Because unlike John Adams’ Dr. Atomic, this opera is not about the testing of the first atomic bomb.

The Unicorn, the Gorgon and the Manticore is a madrigal fable, telling a story – in English – with musical interludes thrown in for good measure. In addition to being great pets, the unicorn, gorgon, and manticore are allegories for three stages of the poet’s life.

The opera begins with the chorus (probably the townspeople) describing the poet as an oddball who lives in a castle and doesn’t hang out with them very much. He doesn’t even go to church. For a second you think it’s a liturgical-sounding version of Bluebeard’s Castle, but then instead of luring a new wife to her doom, he takes his unicorn for a walk. The contessa then must have a unicorn, and all the other townspeople follow suit.

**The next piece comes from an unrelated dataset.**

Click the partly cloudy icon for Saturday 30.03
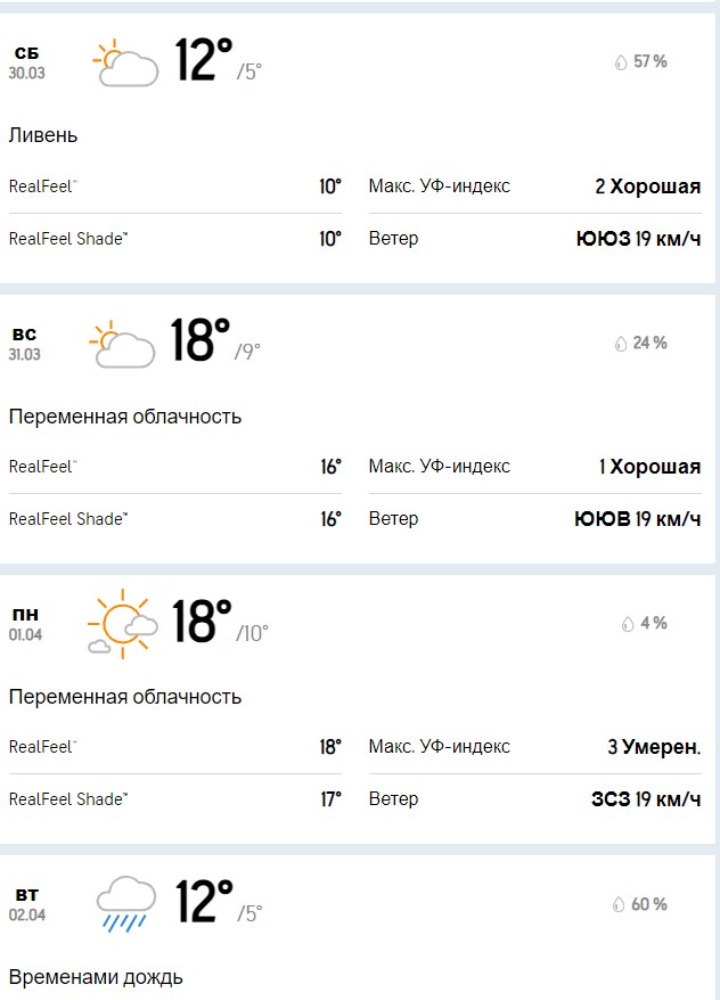 (x=126, y=62)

The next week, the poet takes his gorgon for a walk through town. In case you’ve forgotten what a gorgon is, Medusa was one. Everyone assumes he offed the unicorn and replaced it with the Gorgon so that’s what they do, too. I hope you didn’t book a trip to their town that week, what with all the Gorgons and all.

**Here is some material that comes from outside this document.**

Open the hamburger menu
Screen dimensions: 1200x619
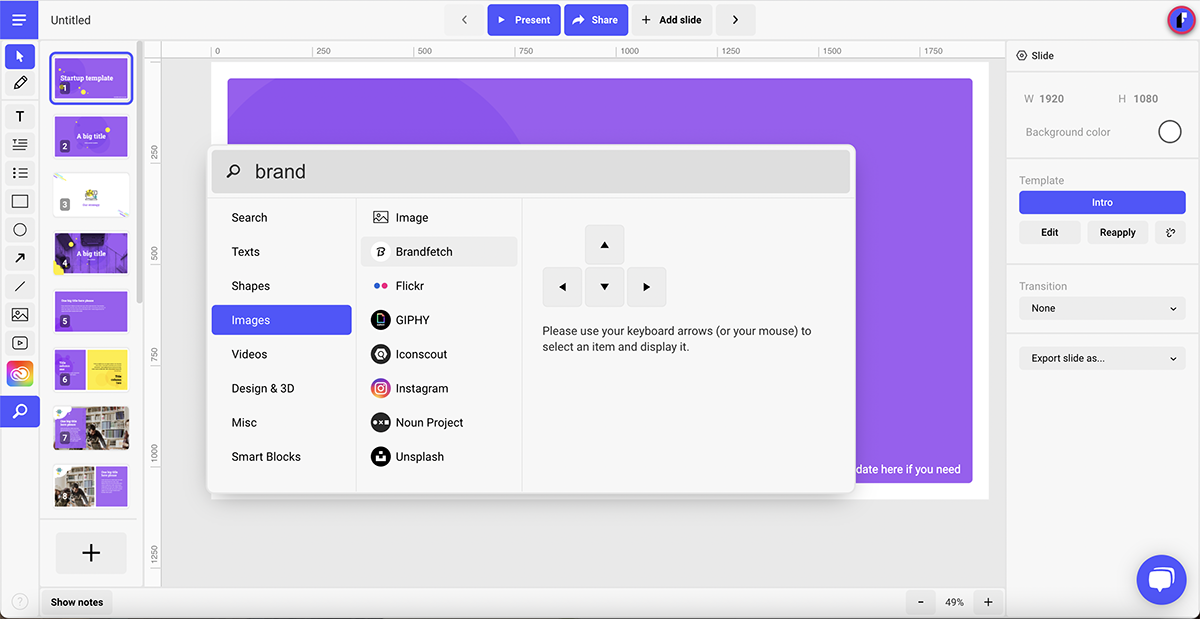[x=19, y=19]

The next week he appears with a manticore instead of the gorgon, so everyone offs their gorgons and there’s a run on manticores at the shelter. If again you have forgotten what a manticore is, it has the body of a lion, the face of a man, and the tail of a dragon.

And then the man doesn’t go for a walk at all. Not with so much as a hamster. So the people storm the castle. They find the poet and all three of his housepets at the castle. Not only has he not killed them, but he is the one who is dying, surrounded by the creatures of his fancy.

Opera Betty: The Rake’s Progress

You know? things in this world are not going as planned. There are times when we here at Opera Betty read the news and shake our heads. That’s what we do when life imitates art. Life should make up some of its own material, if you ask me.

The Rake’s Progress was first performed on 9/11 (before 9/11 was 9/11), in 1951. The recording I have is of the world premier, in Venice (Italy, not Arkansas). It’s conducted by Stravinsky, so it’s completely rocking  – except it sounds like someone played the recording on a Victrola, while holding up one of those old cassette players. The cassette was then thrown out of a car window, driven over, respooled and digitally remastered.

In other words, it’s totally cool to have, but painful to listen to.

Stravinsky wrote The Rake’s Progress when he was already very successful, writing commissioned pieces for orchestras around the world. So full disclosure: no kick-backs up front. He was inspired by a series of modern moral subjects, by artist William Hogarth, and thought aw, what the heck?

William_Hogarth_-_A_Rake's_Progress

The Rake’s Progress, then, is a cautionary moral tale. Let us begin.

We have Anne Trulove and Tom Rakewell, singing in the garden of Anne’s father’s country estate. Her father has offered to help find Tom a job, but Tom would rather get rich without doing any actual work. He wishes this aloud and, poof! who should appear but Nick Shadow.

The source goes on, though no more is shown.